The pooling and selection criteria
Unless the entire department or company is being wiped out, employers usually must select who stays and goes from a “pool” of similar employees. Employers must use objective, measurable criteria. Historically, “Last In, First Out” was the standard, although it now risks age discrimination claims. Modern matrices often score employees on performance and skills, attendance records (excluding maternity or disability-related absence) and disciplinary records. The tip here is to ask for your scoring matrix. If you scored poorly on “teamwork”, despite winning Employee of the Month three times this year, challenge the matrix!
The hunt for alternative employment
An employer cannot simply cast you out into the wilderness if there is a suitable alternative role available within the company or its wider group. Suitability depends on pay, status, location and hours.
Trial period
Employees usually have a statutory right to a four-week trial period in a new role. If it turns out that the new job is an administrative nightmare, you can still leave and claim your redundancy pay.
Show me the money: calculating your package
When the dust settles, it comes down to the numbers. Ensure that the final payout includes all statutory and contractual entitlements, including redundancy pay, notice pay, accrued holiday and any bonus payments due.

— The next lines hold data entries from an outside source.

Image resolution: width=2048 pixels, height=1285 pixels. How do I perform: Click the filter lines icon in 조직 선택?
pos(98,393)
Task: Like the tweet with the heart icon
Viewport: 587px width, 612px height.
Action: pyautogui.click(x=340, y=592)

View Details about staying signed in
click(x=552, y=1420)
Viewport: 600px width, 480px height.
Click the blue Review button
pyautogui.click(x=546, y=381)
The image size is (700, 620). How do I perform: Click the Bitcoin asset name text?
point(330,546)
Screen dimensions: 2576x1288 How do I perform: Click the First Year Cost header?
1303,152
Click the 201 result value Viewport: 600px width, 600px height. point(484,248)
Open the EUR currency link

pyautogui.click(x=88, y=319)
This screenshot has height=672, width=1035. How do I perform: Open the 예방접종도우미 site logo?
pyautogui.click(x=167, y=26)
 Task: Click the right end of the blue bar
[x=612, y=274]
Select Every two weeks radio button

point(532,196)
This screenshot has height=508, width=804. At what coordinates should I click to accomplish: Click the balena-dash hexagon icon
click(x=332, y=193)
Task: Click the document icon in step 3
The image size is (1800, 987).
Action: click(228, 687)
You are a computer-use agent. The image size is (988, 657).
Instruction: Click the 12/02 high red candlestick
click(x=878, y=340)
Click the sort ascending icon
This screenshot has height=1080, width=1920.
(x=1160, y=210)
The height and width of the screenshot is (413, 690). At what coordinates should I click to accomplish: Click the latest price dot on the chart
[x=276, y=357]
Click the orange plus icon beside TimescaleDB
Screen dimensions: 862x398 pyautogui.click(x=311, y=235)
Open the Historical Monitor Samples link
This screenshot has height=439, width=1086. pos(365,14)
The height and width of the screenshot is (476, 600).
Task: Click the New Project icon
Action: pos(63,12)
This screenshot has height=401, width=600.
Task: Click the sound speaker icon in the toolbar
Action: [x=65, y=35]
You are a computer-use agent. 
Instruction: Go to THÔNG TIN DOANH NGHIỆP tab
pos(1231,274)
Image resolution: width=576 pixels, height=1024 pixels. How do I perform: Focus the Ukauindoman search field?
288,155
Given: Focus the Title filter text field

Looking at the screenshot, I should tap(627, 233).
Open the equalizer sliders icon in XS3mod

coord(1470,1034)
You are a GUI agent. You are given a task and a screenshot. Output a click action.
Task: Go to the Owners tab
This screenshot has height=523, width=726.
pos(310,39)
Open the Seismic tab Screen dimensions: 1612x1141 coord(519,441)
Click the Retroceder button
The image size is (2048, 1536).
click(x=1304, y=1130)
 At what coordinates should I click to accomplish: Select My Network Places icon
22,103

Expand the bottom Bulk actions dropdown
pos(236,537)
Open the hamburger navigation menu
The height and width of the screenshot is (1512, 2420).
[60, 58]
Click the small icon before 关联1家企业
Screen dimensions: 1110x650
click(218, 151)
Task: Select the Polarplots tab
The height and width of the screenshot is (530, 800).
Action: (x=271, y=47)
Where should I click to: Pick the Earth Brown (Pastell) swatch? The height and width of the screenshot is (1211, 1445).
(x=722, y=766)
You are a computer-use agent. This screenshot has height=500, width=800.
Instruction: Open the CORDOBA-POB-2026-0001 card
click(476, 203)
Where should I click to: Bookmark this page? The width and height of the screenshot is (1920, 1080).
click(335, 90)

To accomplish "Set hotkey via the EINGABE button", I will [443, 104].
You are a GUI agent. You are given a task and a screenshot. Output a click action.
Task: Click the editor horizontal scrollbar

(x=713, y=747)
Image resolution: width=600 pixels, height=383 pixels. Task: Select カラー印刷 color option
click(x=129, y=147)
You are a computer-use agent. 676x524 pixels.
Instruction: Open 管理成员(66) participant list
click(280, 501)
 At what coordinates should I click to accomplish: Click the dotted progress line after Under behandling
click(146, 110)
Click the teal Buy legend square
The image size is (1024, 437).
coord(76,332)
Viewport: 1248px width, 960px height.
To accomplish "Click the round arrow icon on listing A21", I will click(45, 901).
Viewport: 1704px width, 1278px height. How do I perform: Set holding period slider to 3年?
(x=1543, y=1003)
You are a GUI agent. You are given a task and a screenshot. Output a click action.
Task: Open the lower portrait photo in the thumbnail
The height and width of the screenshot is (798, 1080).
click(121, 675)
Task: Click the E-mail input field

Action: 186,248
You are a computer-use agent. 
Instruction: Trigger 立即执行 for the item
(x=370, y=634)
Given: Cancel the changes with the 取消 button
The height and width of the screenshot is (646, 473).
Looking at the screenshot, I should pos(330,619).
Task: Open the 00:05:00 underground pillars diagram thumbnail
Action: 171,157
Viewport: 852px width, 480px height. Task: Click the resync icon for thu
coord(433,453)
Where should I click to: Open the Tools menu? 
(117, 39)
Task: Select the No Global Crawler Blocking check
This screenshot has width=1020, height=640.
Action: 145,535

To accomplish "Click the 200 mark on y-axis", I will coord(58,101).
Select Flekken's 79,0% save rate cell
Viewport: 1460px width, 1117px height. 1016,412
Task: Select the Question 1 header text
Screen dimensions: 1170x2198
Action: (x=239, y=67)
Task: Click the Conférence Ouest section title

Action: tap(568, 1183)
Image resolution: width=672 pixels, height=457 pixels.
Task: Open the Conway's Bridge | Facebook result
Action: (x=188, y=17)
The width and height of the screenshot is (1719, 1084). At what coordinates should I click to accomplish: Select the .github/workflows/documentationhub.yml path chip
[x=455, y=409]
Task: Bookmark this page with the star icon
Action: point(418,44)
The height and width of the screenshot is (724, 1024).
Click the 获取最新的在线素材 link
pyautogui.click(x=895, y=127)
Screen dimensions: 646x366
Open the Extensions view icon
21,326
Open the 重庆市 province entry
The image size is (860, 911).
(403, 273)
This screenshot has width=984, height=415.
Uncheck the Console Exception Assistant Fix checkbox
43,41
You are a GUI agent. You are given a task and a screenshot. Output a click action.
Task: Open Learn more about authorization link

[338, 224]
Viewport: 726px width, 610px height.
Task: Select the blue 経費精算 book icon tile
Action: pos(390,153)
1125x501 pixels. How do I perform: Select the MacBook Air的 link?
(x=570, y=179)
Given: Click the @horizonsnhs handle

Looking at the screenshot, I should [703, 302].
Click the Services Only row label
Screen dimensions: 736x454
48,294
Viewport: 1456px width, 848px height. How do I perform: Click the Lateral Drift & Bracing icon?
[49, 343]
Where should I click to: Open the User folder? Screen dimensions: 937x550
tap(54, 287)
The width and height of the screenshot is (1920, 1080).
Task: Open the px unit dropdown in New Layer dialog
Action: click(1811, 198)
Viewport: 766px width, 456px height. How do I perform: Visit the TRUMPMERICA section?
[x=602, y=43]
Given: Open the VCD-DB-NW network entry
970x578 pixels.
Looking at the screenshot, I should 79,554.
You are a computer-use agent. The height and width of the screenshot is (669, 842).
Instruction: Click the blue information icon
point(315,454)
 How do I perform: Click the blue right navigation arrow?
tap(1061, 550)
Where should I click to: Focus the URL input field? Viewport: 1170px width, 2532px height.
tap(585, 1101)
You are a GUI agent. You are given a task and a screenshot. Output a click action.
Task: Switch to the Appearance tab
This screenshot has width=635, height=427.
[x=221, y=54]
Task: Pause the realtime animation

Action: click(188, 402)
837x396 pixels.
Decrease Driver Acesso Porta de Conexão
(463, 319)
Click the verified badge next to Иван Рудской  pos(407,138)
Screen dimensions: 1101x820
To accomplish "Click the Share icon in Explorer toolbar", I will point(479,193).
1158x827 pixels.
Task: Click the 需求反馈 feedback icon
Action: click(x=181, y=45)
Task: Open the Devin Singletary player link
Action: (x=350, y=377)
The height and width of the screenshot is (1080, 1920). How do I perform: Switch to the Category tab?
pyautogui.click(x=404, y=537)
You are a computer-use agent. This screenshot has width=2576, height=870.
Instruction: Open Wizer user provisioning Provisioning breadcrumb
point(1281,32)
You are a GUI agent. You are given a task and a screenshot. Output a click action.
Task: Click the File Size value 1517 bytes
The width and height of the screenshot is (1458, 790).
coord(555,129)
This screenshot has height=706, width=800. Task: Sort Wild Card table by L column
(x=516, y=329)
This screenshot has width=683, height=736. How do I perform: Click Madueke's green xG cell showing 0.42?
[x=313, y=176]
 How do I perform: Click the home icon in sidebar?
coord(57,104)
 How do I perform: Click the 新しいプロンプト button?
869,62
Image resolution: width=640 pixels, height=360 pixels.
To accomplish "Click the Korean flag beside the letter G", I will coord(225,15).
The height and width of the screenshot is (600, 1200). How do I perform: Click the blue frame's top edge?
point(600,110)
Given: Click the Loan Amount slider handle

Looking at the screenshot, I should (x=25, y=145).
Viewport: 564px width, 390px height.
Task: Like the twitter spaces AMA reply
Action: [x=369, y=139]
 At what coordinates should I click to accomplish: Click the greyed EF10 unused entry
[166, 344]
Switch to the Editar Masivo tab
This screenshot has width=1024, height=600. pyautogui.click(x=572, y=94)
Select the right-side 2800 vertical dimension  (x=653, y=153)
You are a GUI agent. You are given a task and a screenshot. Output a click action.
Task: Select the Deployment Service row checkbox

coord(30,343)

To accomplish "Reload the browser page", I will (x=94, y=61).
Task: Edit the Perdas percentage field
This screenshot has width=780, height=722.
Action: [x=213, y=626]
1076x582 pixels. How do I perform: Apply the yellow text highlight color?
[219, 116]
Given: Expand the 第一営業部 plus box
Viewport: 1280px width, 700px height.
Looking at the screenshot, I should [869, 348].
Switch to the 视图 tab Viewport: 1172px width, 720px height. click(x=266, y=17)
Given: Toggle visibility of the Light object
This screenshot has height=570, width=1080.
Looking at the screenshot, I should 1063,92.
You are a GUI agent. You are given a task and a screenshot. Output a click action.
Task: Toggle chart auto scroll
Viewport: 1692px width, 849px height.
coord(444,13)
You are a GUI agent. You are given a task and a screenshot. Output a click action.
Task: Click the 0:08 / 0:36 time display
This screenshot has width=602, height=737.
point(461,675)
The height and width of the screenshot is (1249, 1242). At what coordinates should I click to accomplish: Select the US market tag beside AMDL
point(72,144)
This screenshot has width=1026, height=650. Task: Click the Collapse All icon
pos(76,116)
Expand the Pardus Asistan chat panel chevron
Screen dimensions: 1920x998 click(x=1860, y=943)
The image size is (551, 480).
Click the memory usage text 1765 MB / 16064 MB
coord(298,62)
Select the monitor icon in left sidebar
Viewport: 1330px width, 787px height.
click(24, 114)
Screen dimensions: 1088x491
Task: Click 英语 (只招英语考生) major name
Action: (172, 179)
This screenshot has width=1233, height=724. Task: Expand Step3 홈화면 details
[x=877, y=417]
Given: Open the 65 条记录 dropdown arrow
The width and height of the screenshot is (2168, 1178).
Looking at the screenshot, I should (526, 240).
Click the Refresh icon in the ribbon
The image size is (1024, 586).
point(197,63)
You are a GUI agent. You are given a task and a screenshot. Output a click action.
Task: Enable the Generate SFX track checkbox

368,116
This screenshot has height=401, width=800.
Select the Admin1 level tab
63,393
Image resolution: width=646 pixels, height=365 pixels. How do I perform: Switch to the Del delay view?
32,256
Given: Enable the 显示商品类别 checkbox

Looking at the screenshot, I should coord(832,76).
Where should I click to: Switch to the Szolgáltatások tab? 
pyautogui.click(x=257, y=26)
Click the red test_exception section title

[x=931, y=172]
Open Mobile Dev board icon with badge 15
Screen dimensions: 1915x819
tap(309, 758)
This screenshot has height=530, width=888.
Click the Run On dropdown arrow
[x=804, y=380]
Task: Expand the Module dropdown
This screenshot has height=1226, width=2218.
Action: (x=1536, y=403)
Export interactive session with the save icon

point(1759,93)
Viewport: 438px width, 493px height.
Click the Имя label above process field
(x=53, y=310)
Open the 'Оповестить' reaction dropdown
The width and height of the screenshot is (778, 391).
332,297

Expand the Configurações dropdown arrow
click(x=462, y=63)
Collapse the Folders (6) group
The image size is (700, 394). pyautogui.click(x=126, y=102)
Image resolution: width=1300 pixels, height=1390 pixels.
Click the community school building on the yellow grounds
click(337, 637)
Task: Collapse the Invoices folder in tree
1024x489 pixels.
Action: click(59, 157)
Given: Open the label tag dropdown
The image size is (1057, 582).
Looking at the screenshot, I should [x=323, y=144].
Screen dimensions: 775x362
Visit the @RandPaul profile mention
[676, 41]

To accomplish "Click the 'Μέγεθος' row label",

Settlement agreements: the fine print
If your employer offers an enhanced redundancy package, it will probably come via a Settlement Agreement. This is a legally binding contract where you waive your right to bring claims against the employer in exchange for financial compensation. You should obtain advice from an experienced Employment law practitioner, just in case a settlement agreement, which often has standard clauses, contains any unexpected and unwelcome surprises such as an attempt to have you waive personal injury claims which are normally excluded from the category of claims which can be waived.
The last word
Redundancy is undeniably stressful, but with a rigorous approach to checking the process, employees can turn a corporate setback into a well-compensated transition. Keep your files downloaded, your records meticulous and remember: the market always turns, and today’s redundant employee is tomorrow’s highly priced external consultant.